→ TEXT PROVIDED
- Opening Delimiter -

While many companies in the industry say they support the Sunshine Act, the trade groups that represent them have, for years, been fighting certain aspects of the disclosure called for under the act.
As a result, the database rollout was delayed several times, plagued by complaints of inaccuracies and technical problems.
Doctors, who were allowed to preview their own data ahead of the launch, complained about the database's lack of context and inaccurate data. That led the federal government to shut down the preview for 11 days before eventually deciding to withhold one-third of the records from the site for Tuesday's launch.
In recent weeks, the industry has ramped up the volume of its criticism of the government's handling of the data rollout.
This month, 64 health advocacy groups, including the American Diabetes Association, the American Heart Association and the National Health Council, asked the government to exclude certain indirect payments they make to doctors from the database.
The organizations said they receive donations from a variety of sources, including drugmakers and device-makers. They then pool the money and parcel it out directly to researchers.
Deconstructing those pools would create a "substantial administrative burden" for each group, and potentially put at risk future funding, the groups said in a letter.
Last week, with just a week to go before the data's scheduled release, three of the industry's biggest trade groups complained in a letter to Marilyn Tavenner, administrator of the Centers for Medicare and Medicaid Services, that the database, as presented, lacks "clear background information and context regarding such industry relationships." Such disclosures are necessary, the trade groups argued, in "ensuring patients do not form mistaken impressions that all payments to physicians are suspect."
The trade groups — PhRMA, BIO and AvaMed — also criticized the government for not explaining its rationale for withholding one-third of payment information submitted by the industry.
"It is not clear why this volume of data is being withheld," the letter said. "We are hopeful that this issue can be resolved expeditiously so that the data that is made available to the public is accurate, useful and complete."

- Closing Delimiter -

→ STORED DATA

- Opening Delimiter -

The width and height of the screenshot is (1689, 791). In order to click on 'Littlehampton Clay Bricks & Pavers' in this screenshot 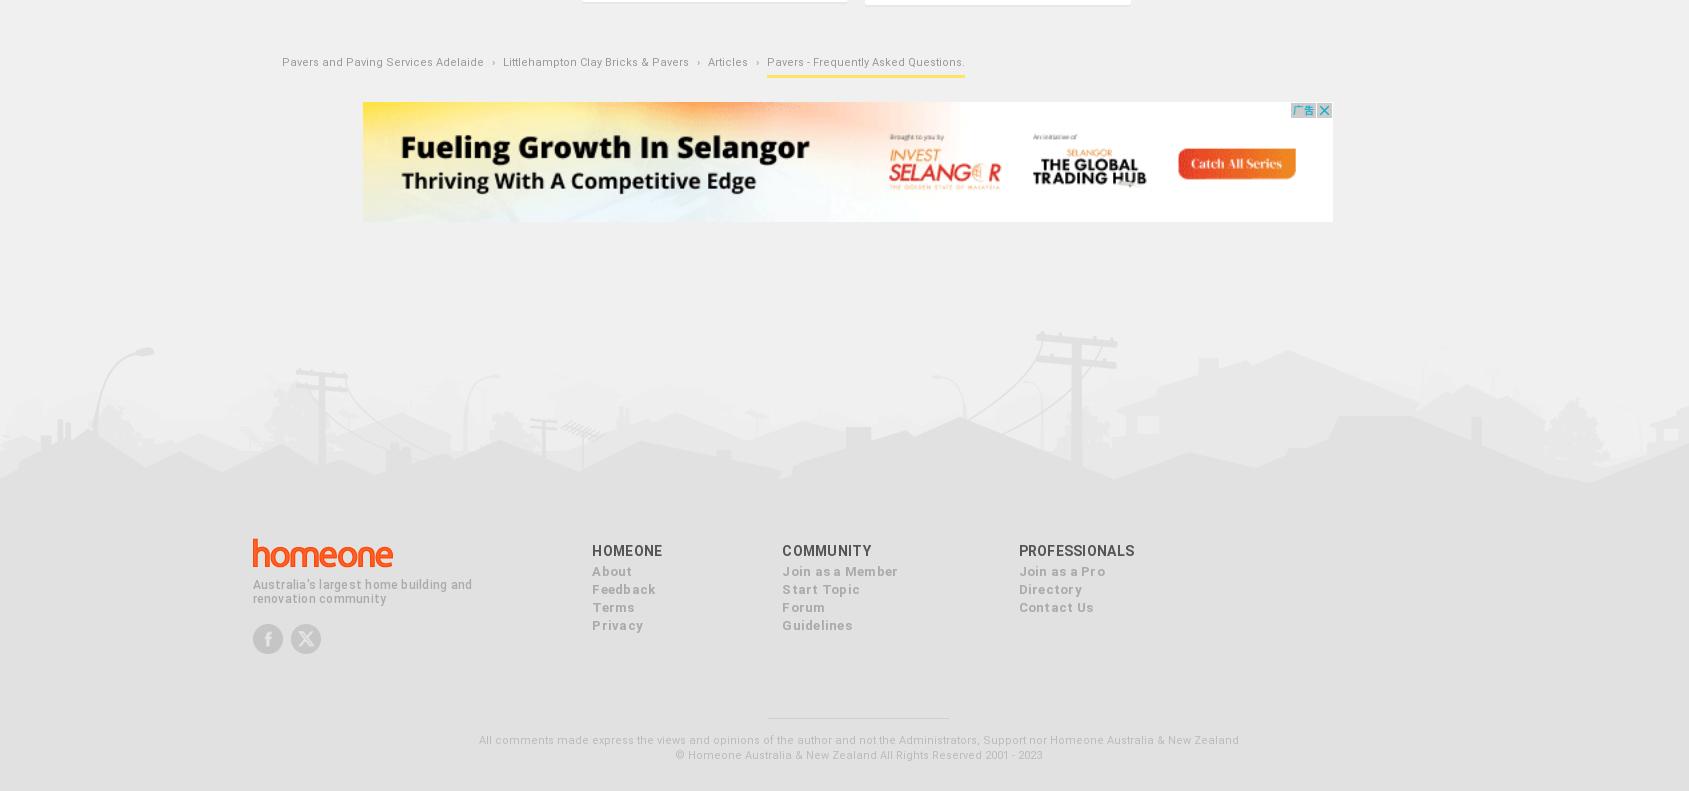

- Closing Delimiter -

→ APPLY WHAT YOU READ
(1) Reproduce the part of the Sunshine Act passage starting at "This month, 64" and ending at "from the database.".
(2) According to the Sunshine Act passage, for how many days did the federal government shut down the doctors' preview of the database?
(3) Extend the passage about the Sunshine Act database from where it stops.

→ ANSWER LIST
(1)
This month, 64 health advocacy groups, including the American Diabetes Association, the American Heart Association and the National Health Council, asked the government to exclude certain indirect payments they make to doctors from the database.

(2) 11 days

(3)
Several companies, including North Chicago-based AbbVie, have released data about their financial relationships with physicians in the wake of various legal settlements related to allegations of fraudulent marketing activities.
AbbVie posted its first doctor-payment report to its website in March 2013. The disclosure followed a $1.6 billion settlement that its former parent, Abbott Laboratories, reached with federal and state regulators regarding its marketing of the anti-seizure drug Depakote for uses not approved by the Food and Drug Administration.
The company, which is required to post reports quarterly, made payments to 31,439 physicians in the first quarter of 2014, according to the most recent disclosure on its website.
Morry Smulevitz, an AbbVie spokesman, said its interactions with health care professionals are crucial to developing new and better therapies. The company said its financial relationships with physicians are primarily in research and development and medical education.
Those relationships are "guided by openness and transparency," Smulevitz said.
Abbott said in a statement that it views payments to physicians as an important tenet in "supporting programs aimed at increasing the understanding of scientific, clinical and healthcare issues that improve patient care."
Deerfield-based Baxter said partnerships with doctors are necessary to conduct medical research, clinical trials and physician education. It said it is "committed to acting with integrity in these interactions and in compliance with the transparency requirements" of the law.
Hospira declined to comment.
While Campbell, of Harvard, acknowledges that such relationships are necessary, particularly in research and development, he said the rationale behind some of the payments and gifts has little to do with medicine.
"Taking doctors to restaurants, buying them wine, having them play golf with drug reps — that's not research," Campbell said. "I'm not aware of a single medical device that was developed because you took a doctor out for drinks."